Le Global Media Forum - le Forum Global des médias - se poursuit ce mercredi à Bonn, à deux pas de nos studios. Plus de 1 400 participants d'une centaine de pays participent à la 19e édition, organisée, comme tous les ans, par la Deutsche Welle et ses partenaires.
Pour 2026, le thème retenu est le "journalisme qui donne de la voix" avec une multitude de conférences et d'ateliers sur l'importance d'une presse libre, les défis posés aux professionnels des médias par l'intelligence artificielle ou encore la lutte contre la désinformation.
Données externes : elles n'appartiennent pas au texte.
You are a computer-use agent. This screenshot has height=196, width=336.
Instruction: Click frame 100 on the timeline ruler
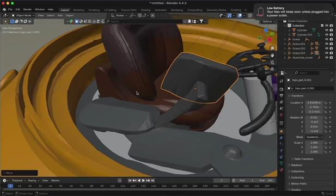(x=112, y=186)
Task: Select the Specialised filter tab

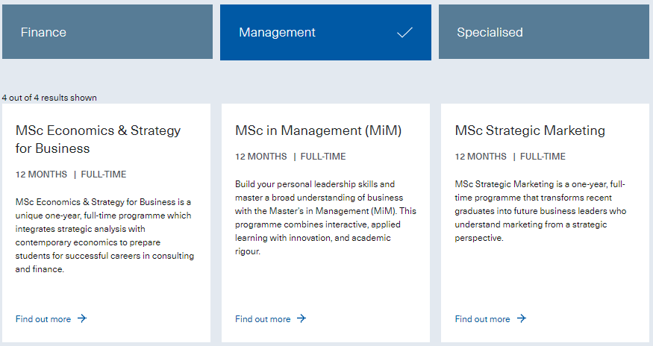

Ce dernier point est l'une des batailles que livre actuellement la Cédéao - la Communauté économique des États de l'Afrique de l'Ouest et son directeur de la communication, Joël Ahofodji
Interview avec Joël Ahofodji, directeur de la communication de la Cédéao
Joël Ahofodji : Au niveau de la Cédéao, nous sommes conscients que cette désinformation a pris du volume, tout simplement parce que pendant un temps, la communication de la Cédéao a été absente, il faut le reconnaître.
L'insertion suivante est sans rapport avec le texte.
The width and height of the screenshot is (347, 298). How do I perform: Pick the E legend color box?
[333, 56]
Donc, ce que nous avons initié par la suite, c'était une formation pour les journalistes dans chacun des Etats membres. Déjà, c'est un bon départ pour lutter contre la désinformation.
Mais l'autre chose que nous sommes en train de mettre en place, c'est d'appuyer les Etats membres à mettre en place des centres de vérification des informations. Et là nous l'avons commencé avec la Gambie.
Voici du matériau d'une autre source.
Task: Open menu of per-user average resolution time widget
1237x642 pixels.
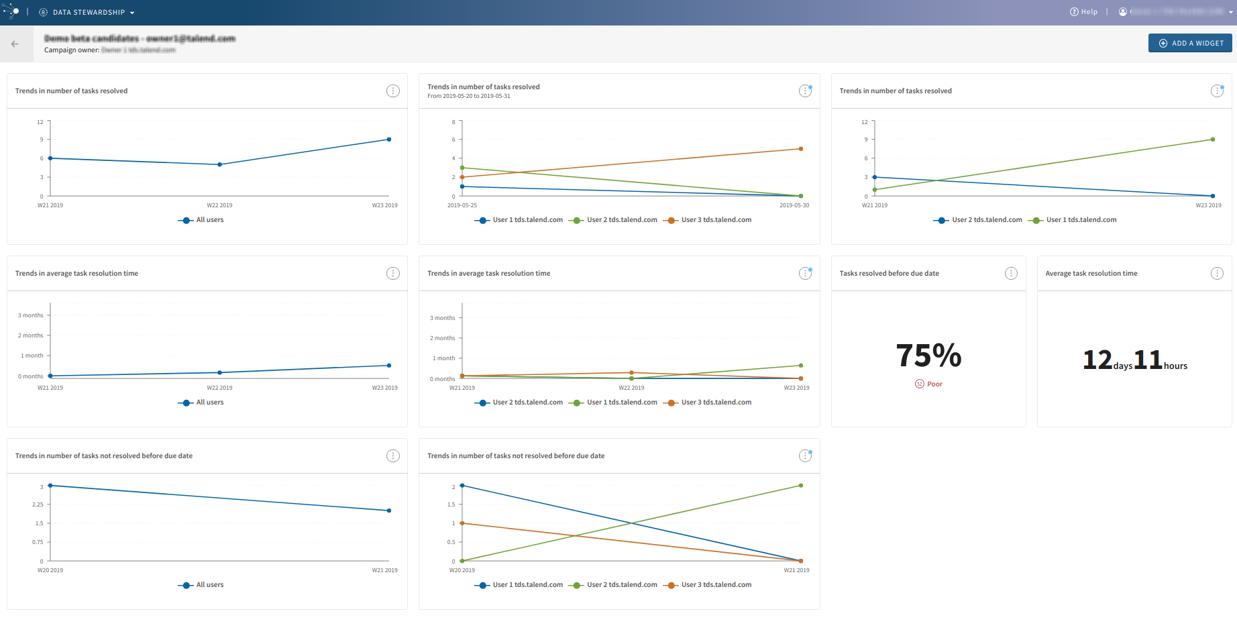Action: tap(805, 274)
Notre intention, dans les années à venir, c'est d'aider également d'autres pays à mettre en place un centre du genre pour la vérification des faits.
La dernière chose que je voudrais dire, c'est le problème de la régulation. Beaucoup de pays africains, notamment en Afrique de l'Ouest, ont des organes officiels de régulation. La question aujourd'hui, c'est de trouver le moyen d'embarquer ces organes de régulation dans un mouvement de contrôle des plateformes.
DW : Vous avez une réelle influence sur ces plateformes ?
Joël Ahofodji : Si un pays comme le Gabon a pu couper des médias sociaux et a amené justement ces médias sociaux à réagir, si les pays africains, Afrique de l'Ouest prennent la décision de couper ces médias sociaux, je pense que les plateformes vont prendre en considération le problème de la désinformation.
C'est parce qu'aujourd'hui les plateformes estiment que l'Afrique est un terrain d'expérimentation, donc on teste tout ce qui est faux, tout ce qui est bon, tout ce qui est mauvais, et on voit quelle sera la réaction.
DW : Et comment s'attaquer alors à l'autre problème qui est, par exemple, quand les autorités coupent les réseaux sociaux au moment des élections, pour que cette lutte contre la désinformation sur les réseaux sociaux ne se retourne pas contre les populations ?
Joël Ahofodji : Alors, c'est effectivement une question préoccupante, mais je pense que le problème ne peut être résolu que lorsqu'on aura un contrôle de la mauvaise information sur les plateformes.
Tous nos efforts aujourd'hui concourent à aider les États membres à prendre en considération le problème de la désinformation, mais également le droit des populations à avoir accès à l'information, mais la vraie information. Également, pour finir, le droit des journalistes à exercer leur profession.